The key steps for imputing a single column are to identify the rows where the target column is missing, select training data where that target is present, train a model on that subset (by default a lightweight ridge regressor, FastRidge, for numeric targets and a decision tree classifier for categorical ones), and then predict the missing values in the target column.

This process is repeated for each column that has missing data.

Per-Pattern Models

The rows to impute rarely share the same set of observed features: one row may be missing only the target, another may also lack several feature columns. Rather than training a single model on the features common to all rows, datafiller groups the rows to impute by their pattern of observed features and trains one model per pattern, using exactly the features that pattern has available.

For each pattern, the training data is selected along a fixed three-step path — complete rows → optimask → fallback:

Complete rows. The rows that are fully observed on the pattern’s feature columns (and on the target) are used directly, provided at least min_samples_train of them exist. This is the common case, and it is computed cheaply from a per-column index of missing positions.
`optimask`. When fewer than min_samples_train complete rows exist, the optimask algorithm searches for the largest possible “rectangular” subset of rows and columns that is free of missing values, trading some feature columns for more training rows.
Fallback. If even optimask cannot assemble min_samples_train training rows for a pattern, its cells are filled by the fallback strategy: the column mean (most frequent category for categorical columns) with the default fallback="simple", or left as NaN with fallback=None. This step guarantees a fully imputed output whenever each column has at least one observed value.

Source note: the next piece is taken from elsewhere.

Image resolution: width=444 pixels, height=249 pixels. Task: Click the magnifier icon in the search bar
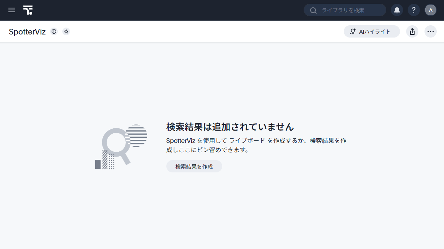click(313, 10)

How optimask works: it iteratively sorts rows and columns based on missing-value counts, a pareto-optimal strategy that pushes missing values toward the bottom-right of the matrix. After sorting, the problem becomes finding the largest rectangle of zeros in a binary matrix (where 1s represent missing values), which yields the largest complete subset of rows and columns for training. Because the caller needs rows more than raw cell count, the search is constrained: among the candidate rectangles, optimask prefers those keeping at least min_samples_train rows over strictly larger ones that keep fewer, and only falls back to the unconstrained maximum-area rectangle when no candidate satisfies the constraint.

Patterns that end up with identical training rows and columns share a single fitted model.

About the threshold: min_samples_train defaults to 20, calibrated on a benchmark across real and synthetic datasets. Models fitted on just a handful of rows produce imputations that can be worse than plain column means once missingness reaches roughly 25%, while thresholds of 10–20 were consistently close to the per-dataset optimum. Below ~25% missingness, complete rows are abundant and the threshold rarely matters.

Making It Fast

Fitting one model per missingness pattern could be expensive, so the default numeric path avoids refitting from scratch. Ridge regression depends on the training data only through its Gram matrix, so datafiller accumulates the Gram matrix of the augmented matrix [X, y, 1] once per column over the rows that are complete on all candidate features, then adds each pattern’s few extra rows as a small correction and solves the ridge system directly. Custom regressors and categorical targets are fitted on the materialized training subset instead, since arbitrary estimators cannot be trained from summary statistics.

Performance-critical index manipulations are accelerated with Numba throughout.

By combining per-pattern models with the complete rows → optimask → fallback selection path, datafiller can handle datasets with complex patterns of missingness and still produce reliable, fully imputed results.